Here we go again. It seems our ‘friends’ on Wiveton Parish Council decided they needed a sign to warn drivers of juggernauts tempted to drive down Bridgefoot Lane that there was a severe weight restriction at the other end. At first sight not unreasonable except that anyone daft enough to try to get a large lorry into Bridgefoot Lane in the first place should have his license rescinded – or inserted where no license has been before. The case was taken up by their county councillor, Dr Strong, and duly agreed by whoever it is that has to sanction these things. It was then passed to the Highways ‘Design Engineers’ who, being the crass little souls they are, reached for the manual on signage for motorways and trunk roads producing a sign that is quite disproportionately large and intrusive for what is a C class road in an Area of Outstanding Natural Beauty. There is in fact already a sign warning of the weight restriction but that is cunningly hidden round the corner from the junction where it is of little use. Am I missing something here? Would it not have been better to have moved the existing sign to the junction rather than waste several thousand pounds on a ghastly new sign that they will have, sooner or later, to remove? I thought money was supposed to be tight.
Nobody from Highways bothered to tell us what they were planning though this seems to be pretty much the norm. OK, they did give us plenty of notice about the road works back in January – in view of the disruption caused this was only fair – but nobody else seems to bother. We have recently heard by roundabout routes – there has been no direct communication – that Anglian Water are intending to dig up the Deli car park to install a large soak-away under it. Given that the water table is only a few inches under the surface at this point, this does seem a rather perverse decision. Perhaps they are trying to smuggle in an open air swimming pool without telling the planners?
They recently set up a small drilling rig to investigate the sub-soil but they were drilling into the bed of the old creek (latterly known as Jackson’s Creek) rather than the car park itself; perhaps they drilled there too and I missed it. A simple site survey would have shown them that the car park is bounded on two sides by a fresh-water creek and on another side by at least one well and a couple of small springs. The adjacent house is called ‘Springfield’ for a good reason. Any large hole dug in that car park is going to be full of water most of the time – only a severe drought would dry it out – so if they are hoping to solve the problem of damp in those cottages on the south side of New Road they are wasting their time. We can’t tell them of course because officially we don’t know about it.
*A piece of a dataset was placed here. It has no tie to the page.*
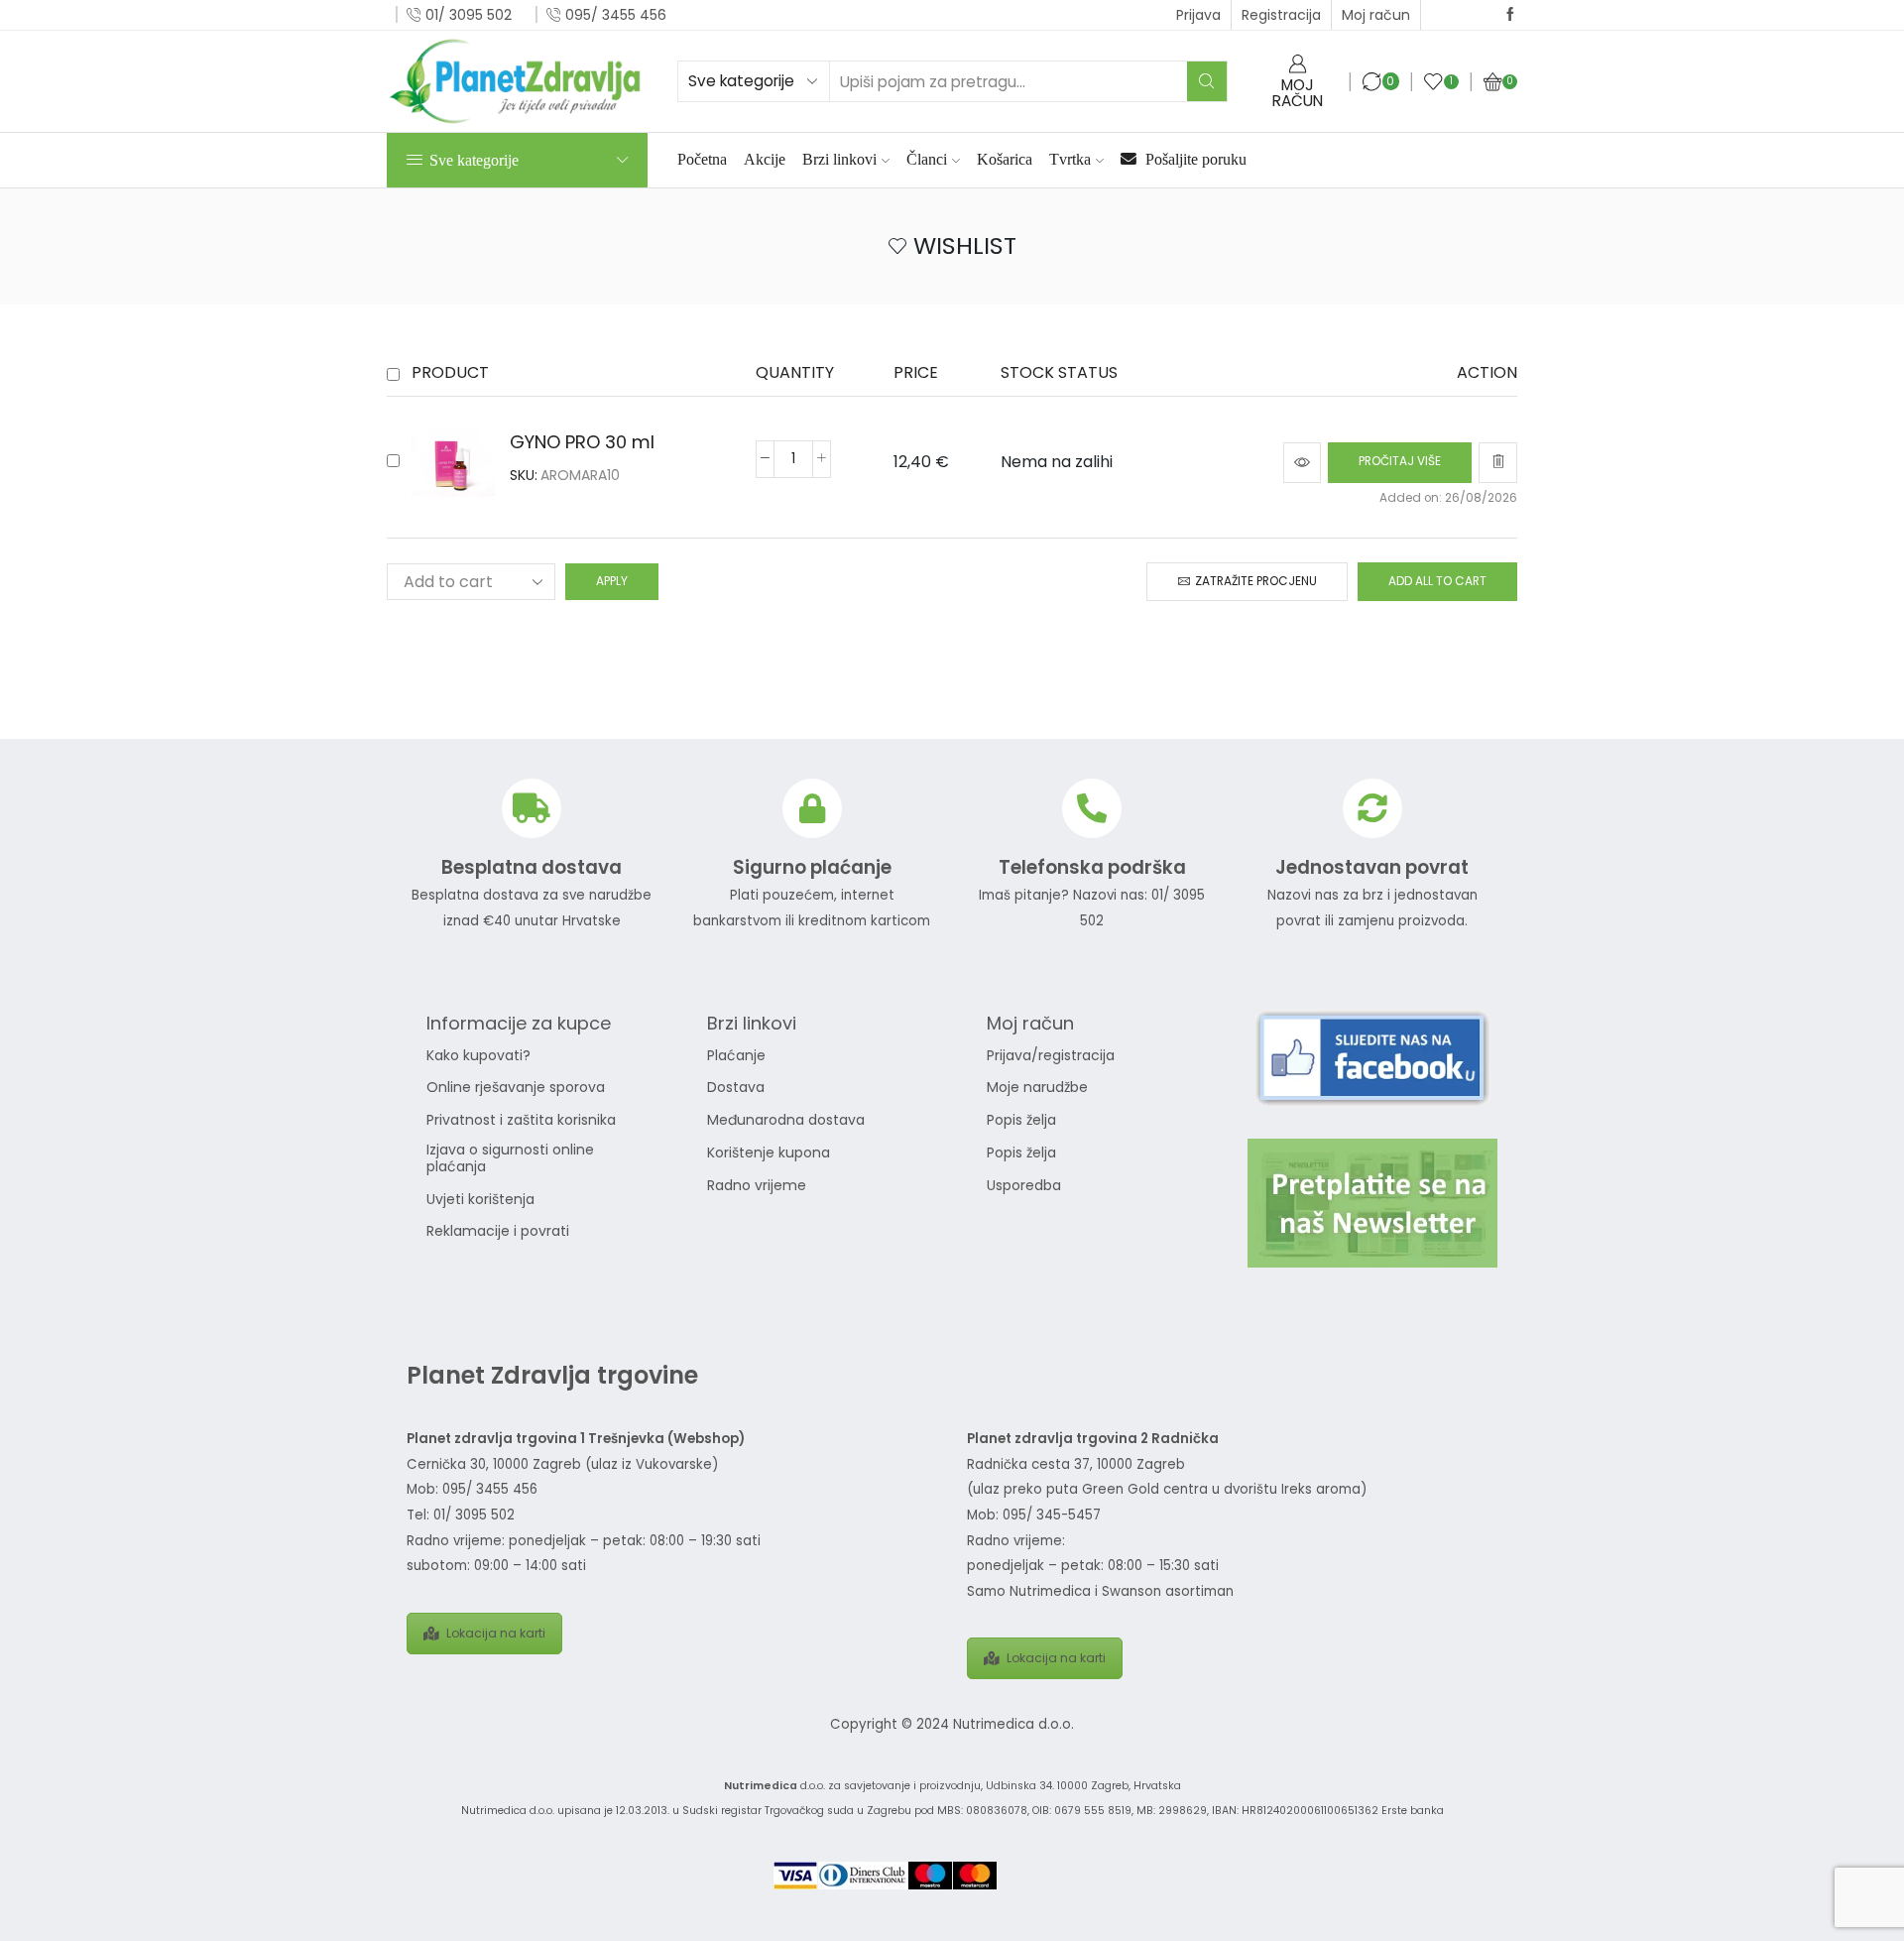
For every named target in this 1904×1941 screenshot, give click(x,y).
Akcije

What is certain is that the works will add considerably to the chaos of parking in that part of the village. The junction of High Street and New Road is already a problem for large vehicles as can be seen from the state of the garden walls at the apex of the junction where large lorries travelling on the A149 regularly tail-swipe them as they squeeze round the corner. Another problem is farm machinery coming from the other end of the High Street and trying to join the New Road but being obstructed by cars parked too close to the junction. Modern farm machinery is simply ginormous and could probably drive right over a car with barely a bump being felt. One day someone will probably do just that and the ‘victim’ will have little redress as parking that close to a junction is in any case an offence under various Road Traffic Acts which I’m too lazy to look up – besides I don’t want to risk giving Google any more money to not pay tax on.
Following on from our own tree work I am asked to remind tree owners throughout the parish that they have a Duty of Care with regard to those trees: if the trees fall down and squash next door’s cat, or indeed squash next door, you as owner would be liable. That is not to encourage you all to cede responsibility to the council, nor is it an invitation to destroy any or all the trees in the village – any tree that is much more than a sapling is in effect subject to the blanket tree preservation order that covers the whole of the Conservation Area and therefore the owner must have the consent of Simon Case, the NNDC Tree Officer, before any work is done. Anyone tempted to chop first and argue about it afterwards could end up facing heavy fines. It’s interesting to compare modern day vistas of the village and the Glaven Valley with views done in the eighteenth century. The first thing you notice is just how bleak and treeless the earlier views are. Some really ancient trees on the Bayfield Estate apart, most of what we have today is no more than 150 years old; Taylor’s Wood for instance was planted by Edmund Taylor of Swan Lodge Farm in the middle of the nineteenth century; before that it was open heathland.
News has just come in that the government has finally seen sense and dropped its proposal to impose Marine Conservation Zones – well some of them anyway – and more to the point it has dropped the Reference Area proposals too. This is great news for pretty much everybody as even the conservationists considered RA4 to be unnecessary. Congratulations to all those who campaigned tirelessly against the scheme. It’s just a pity so much taxpayers’ money was wasted on NetGain and the other ‘contractors’.